These five Black women are part of the larger movement to diversify sustainability. By centering the needs of their communities while also tackling environmental issues, their work shows the potential of applying intersectional solutions to deeply rooted social justice and environmental problems.
The New Faces of the Sustainability Movement
Leah Thomas is quickly becoming a household name. The activist and eco-communicator has been unpacking the relationship between social justice and environmentalism to protect people and the planet. She channeled this passion into, Intersectional Environmentalist, a platform led by environmental activists and advocates. The Intersectional Environmentalist provides resources to not only learn more about the importance of intersectional environmentalism but also how to dismantle systems of oppression within and outside of the environmental movement.
Corinna & Theresa Williams
Two sisters with backgrounds in fashion and design mixed their two loves (the environment and cleanliness) to create Celsious, a business that puts the environment first. This sounds like the plot of a movie, but it’s real.

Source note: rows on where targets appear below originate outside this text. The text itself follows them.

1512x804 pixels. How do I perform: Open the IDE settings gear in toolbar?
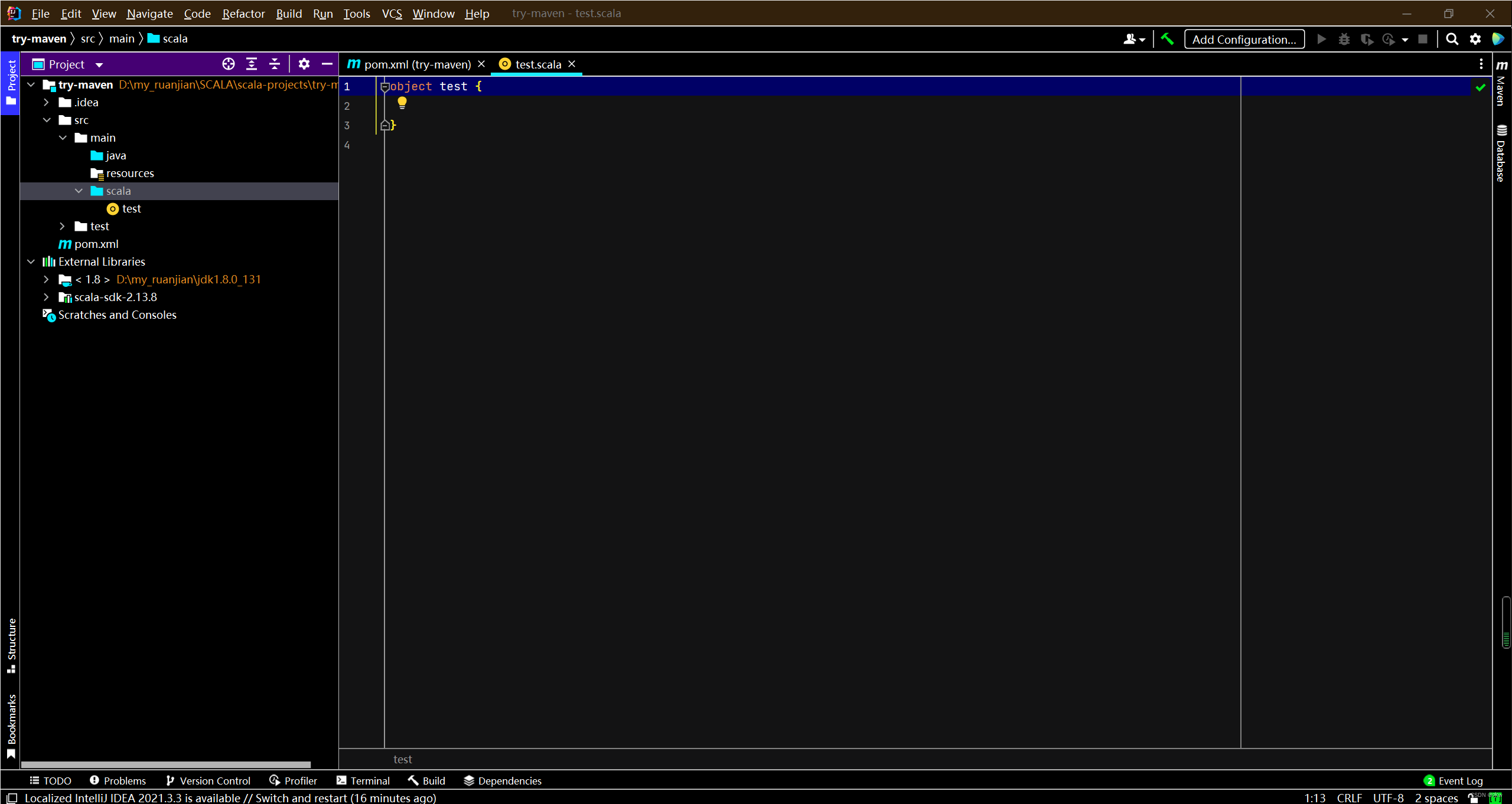tap(1475, 39)
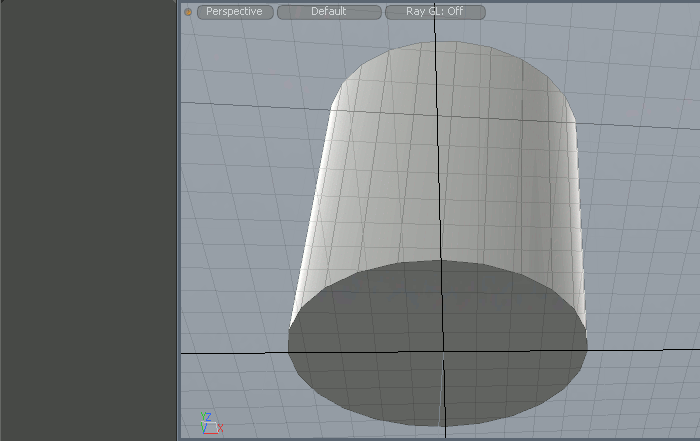
Task: Click the XYZ axis gizmo
Action: (210, 423)
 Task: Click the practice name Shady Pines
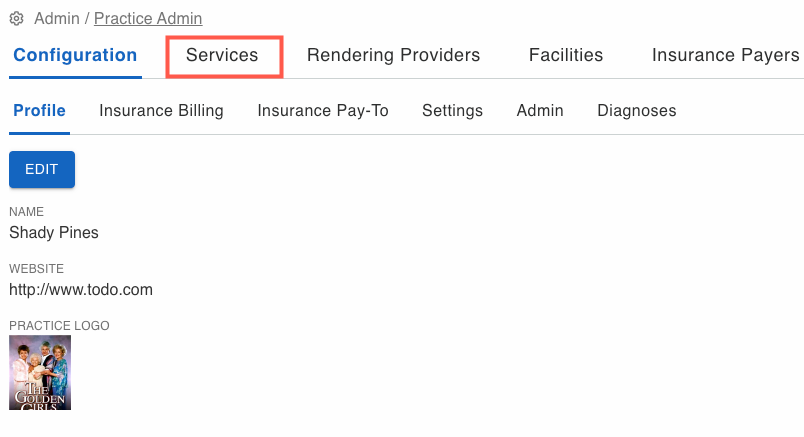54,233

The Brooklyn-based laundromat helps people make more sustainable laundry choices while also centering community through collaborations and projects.
Brittany Sierra is the ultimate boundary breaker. As a Black woman, she founded a community-driven sustainable fashion conference that celebrates diversity in a place (Portland, Oregon) and sector that has a deep-rooted history of exclusion. Annually, the Sustainable Fashion Forum brings “highly curated programming and speakers from major players in the fashion industry to discuss the future of sustainable fashion.
Both Dominique and Whitney are ambassadors of sustainable style (coined by Dominique). Through both their platforms Melaninass (Melanin And Sustainable Style) and Sustainable Brooklyn they celebrate, champion and provide access to the sustainability movement to folx within the African diaspora and beyond. By recognizing the limits of the current sustainability movement, they have been able to create a space that prioritizes the needs of Black and brown folx.